In patients with so-called HER2-positive breast cancer, a large amount of the HER2 protein is present on the surface of the cancer cells. The more concentrated the protein, the more aggressive the disease. The new PET method involves a small protein-tracer, ABY-025, labeled with radioactive gallium. This procedure is done at the PET center at Uppsala University Hospital. ABY-025 is administered to the patient, finding and attaching to the HER2 protein. The PET camera then records the tracer signals and calculates the patient’s exact HER2 status, enabling the physician to prescribe medication more accurately.

"Several drugs effective against HER2 positive breast cancer have been available many years now. However, when selecting treatment, it is extremely important to know if the woman has HER2-positive metastases and how much HER2 protein is present on the cell surface. Our new method has two major advantages – you do not have to take tissue samples to get answers, an unpleasant experience for the patient, and we can also simultaneously map all tumors in the body," says Dr. Lindman.

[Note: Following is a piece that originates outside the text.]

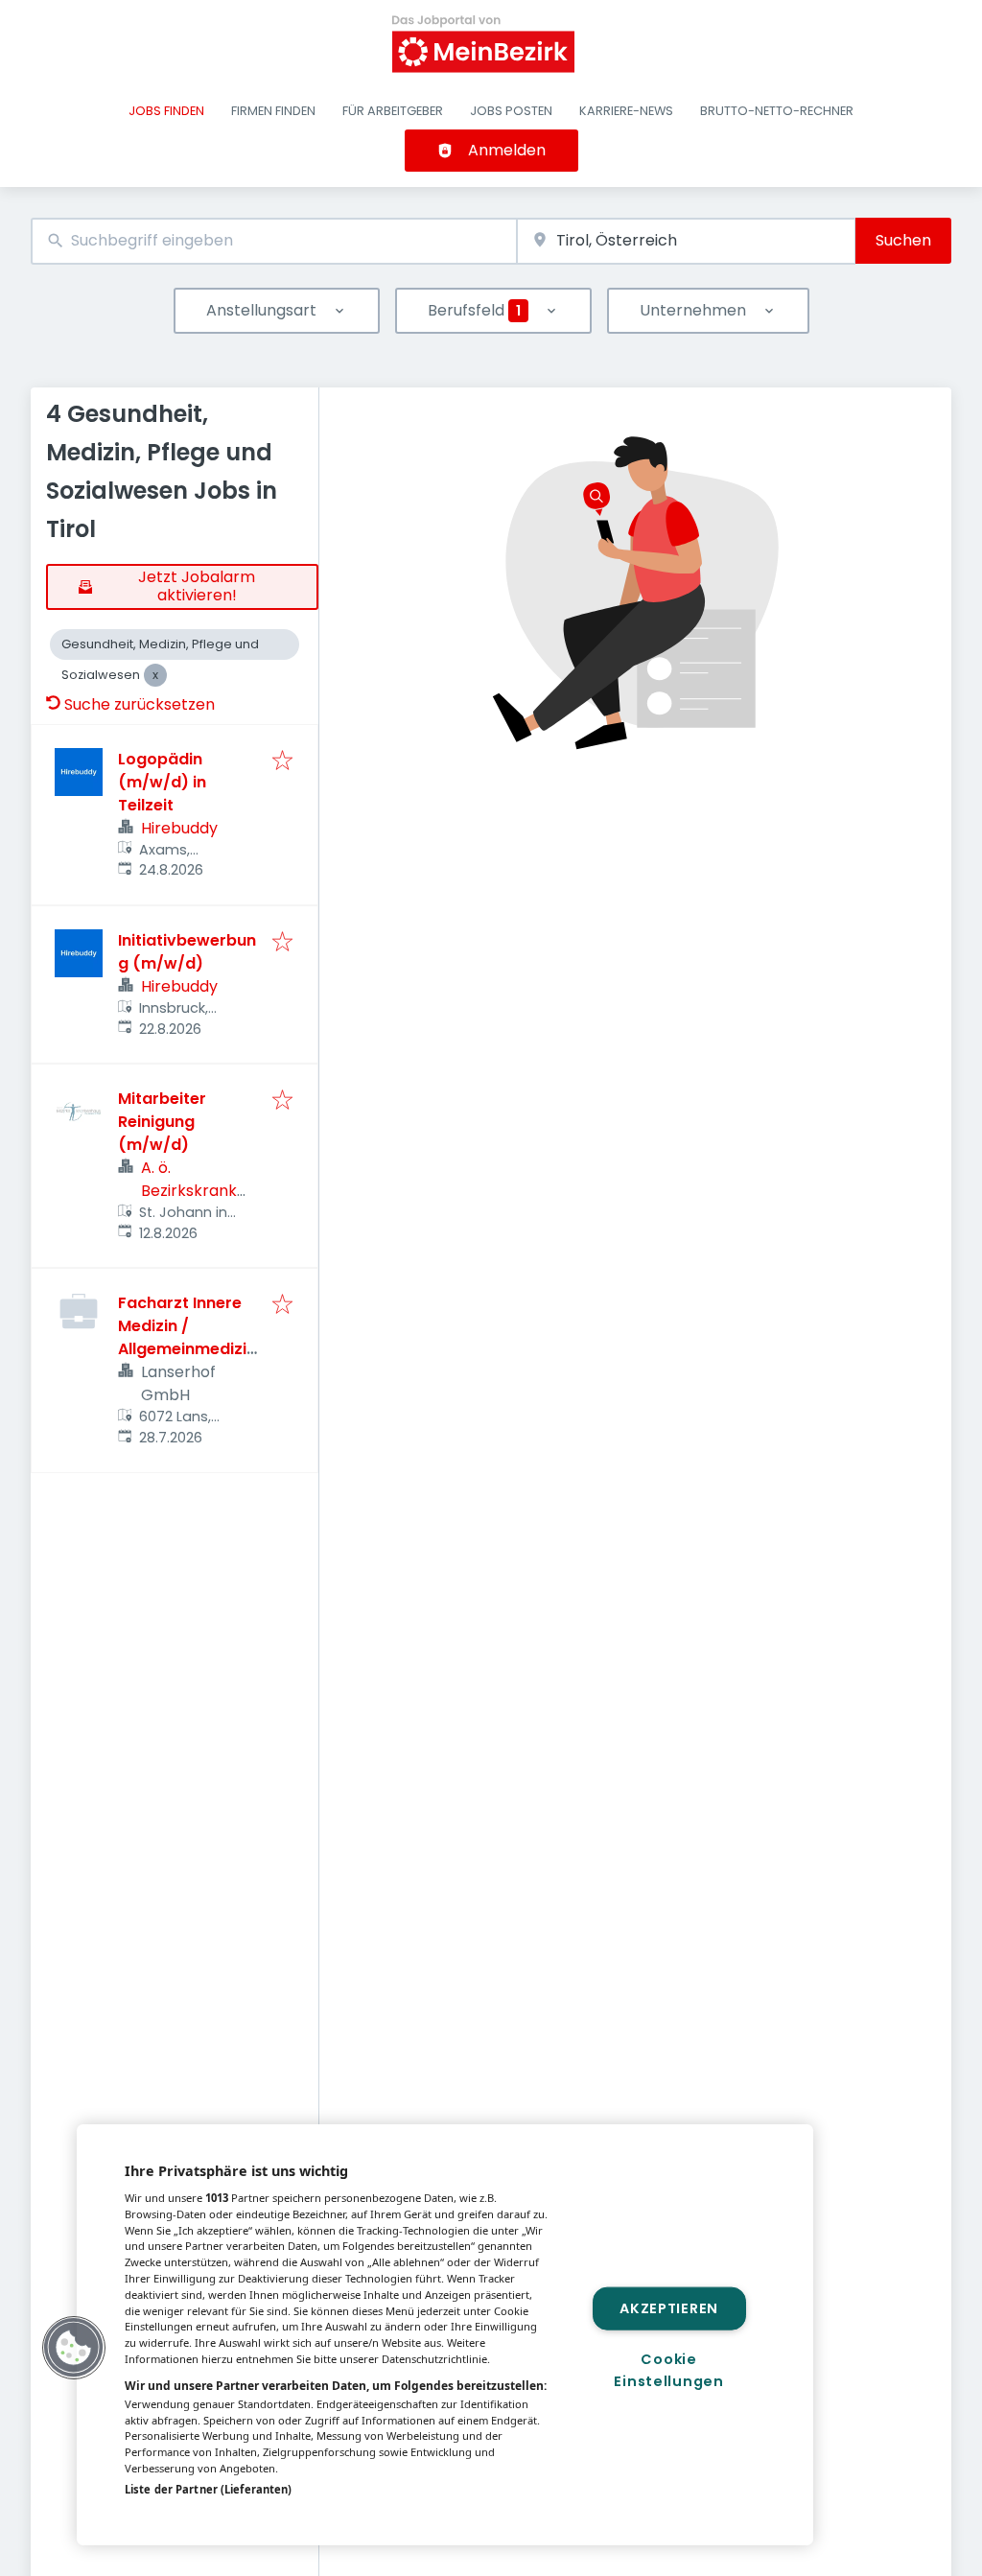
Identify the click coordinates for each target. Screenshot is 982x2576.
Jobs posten (511, 111)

"We are very proud of the way by which the ABY-025 development is conducted. The unique partnership that Affibody has with the principle investigators of Affibody-3 reflects our corporate ambition to build an extensive network of renowned researchers and clinicians in order to be able to fully capture the value of our proprietary platforms. We look forward to continue to build more such relationships", said David Bejker, CEO of Affibody.

About Affibody-3

Affibody-3 is a pan-Nordic clinical study led from Uppsala University Hospital. In total, 120 women with breast cancer from 7-8 hospitals in Sweden, Denmark and Finland will be included in the study. Eligible patients should have HER2 positive or borderline HER2 positive, breast cancer with proliferation in the body or only in the breast. The purpose is to find out if the patients have HER2-positive tumors with the aid of a radioactively labeled tracer, ABY-025, and PET camera, something which is of great importance for the correct choice of treatment.

About ABY-025

The PET imaging agent ABY-025 is based on an Affibody molecule that binds strongly to HER2. The high affinity and rapid clearance of ABY-025 from blood and normal organs allows HER2 assessment within hours.